* EXTRACT *
================

Capromyidae is a family consisting of ten extant species in five genera. These species are divided into two subfamilies: Capromyinae, containing nine species in four genera, and Plagiodontinae, with a single species. Additionally, the subfamilies Hexolobodontinae, containing a single species, and Isolobodontinae, containing two species in a single genus, as well as two species in Capromyinae and three species in Plagiodontinae, were driven extinct during the modern era due to the European colonization of the Americas, with some species surviving until the 1900s.

- Family Capromyidae
  - Subfamily Capromyinae
    - Genus Capromys (Desmarest's hutia): one species
    - Genus Geocapromys (Bahamian and Jamaican hutias): four species (two extinct)
    - Genus Mesocapromys (Small Cuban hutias): five species
    - Genus Mysateles (prehensile-tailed hutia): one species
  - Subfamily Hexolobodontinae
    - Genus Hexolobodon (imposter hutia): one species (one extinct)
  - Subfamily Isolobodontinae
    - Genus Isolobodon (laminar-toothed hutias): two species (two extinct)
  - Subfamily Plagiodontinae
    - Genus Hyperplagiodontia (wide-toothed hutia): one species (one extinct)
    - Genus Plagiodontia (Hispaniolan hutias): two species (one extinct)
    - Genus Rhizoplagiodontia (Lemke's hutia): one species (one extinct)

==Capromyids==
The following classification is based on the taxonomy described by the reference work Mammal Species of the World (2005), with augmentation by generally accepted proposals made since using molecular phylogenetic analysis, as supported by both the IUCN and the American Society of Mammalogists.

================

* DATASET SECTION *

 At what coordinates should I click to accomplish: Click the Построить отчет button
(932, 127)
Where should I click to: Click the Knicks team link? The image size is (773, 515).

================

* EXPLORE THE MATERIAL *
• A. According to the Capromyidae extract, how many extant species does the family contain, and in how many genera?
• B. How would you render this sentence from the Capromyidae extract in Spanish: "These species are divided into two subfamilies: Capromyinae, containing nine species in four genera, and Plagiodontinae, with a single species."
The material has no connection to the text on Capromyidae.

* ANSWERS GIVEN *
• A. Ten extant species in five genera.

• B. Estas especies se dividen en dos subfamilias: Capromyinae, que contiene nueve especies en cuatro géneros, y Plagiodontinae, con una sola especie.